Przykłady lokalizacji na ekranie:

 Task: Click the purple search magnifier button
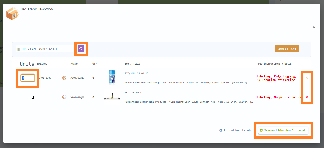pyautogui.click(x=81, y=49)
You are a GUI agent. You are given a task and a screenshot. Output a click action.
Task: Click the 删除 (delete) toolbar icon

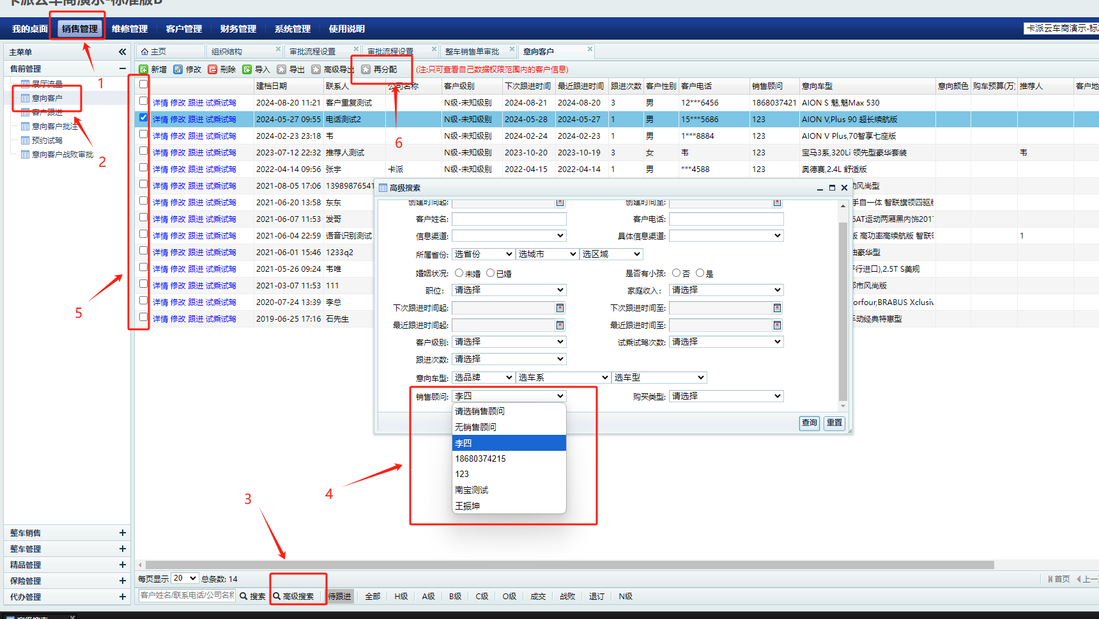[x=213, y=69]
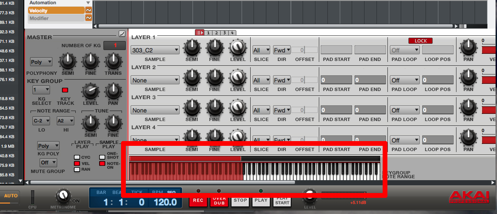The width and height of the screenshot is (497, 214).
Task: Click the Key Group LEVEL knob
Action: (90, 90)
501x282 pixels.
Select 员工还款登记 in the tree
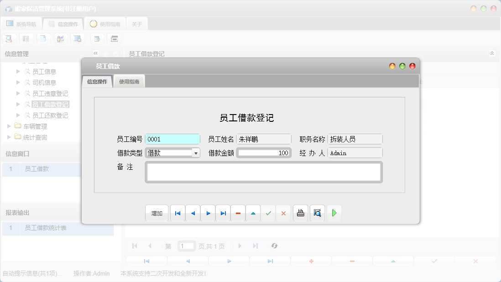[50, 115]
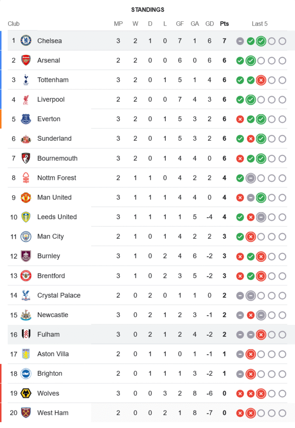The image size is (295, 428).
Task: Click the Arsenal club crest icon
Action: pyautogui.click(x=26, y=60)
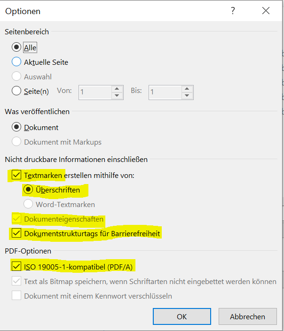Close the Optionen dialog with X

tap(266, 10)
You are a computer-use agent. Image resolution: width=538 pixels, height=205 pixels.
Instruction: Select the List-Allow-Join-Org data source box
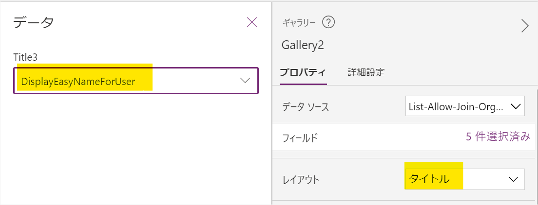465,106
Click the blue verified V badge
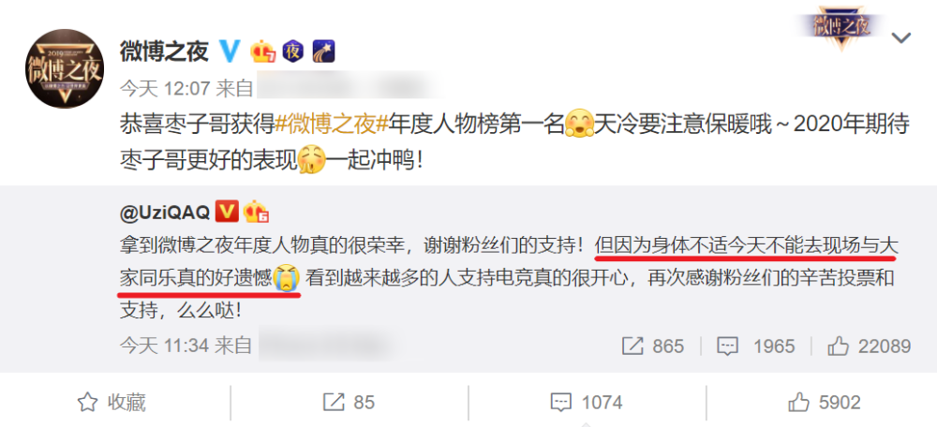This screenshot has width=937, height=427. tap(231, 52)
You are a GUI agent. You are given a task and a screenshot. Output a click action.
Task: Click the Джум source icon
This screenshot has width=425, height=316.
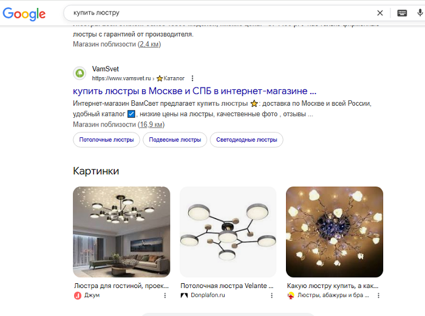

Zadanie do wykonania:
Wybierz z powyższych wpisów każdy wiersz zawierający ciąg „source” i skopiuj go w całości. Wielkość liter ma znaczenie.

Rozwiązanie problemu:
Instruction: Select the List-Allow-Join-Org data source box
Task: Click the Джум source icon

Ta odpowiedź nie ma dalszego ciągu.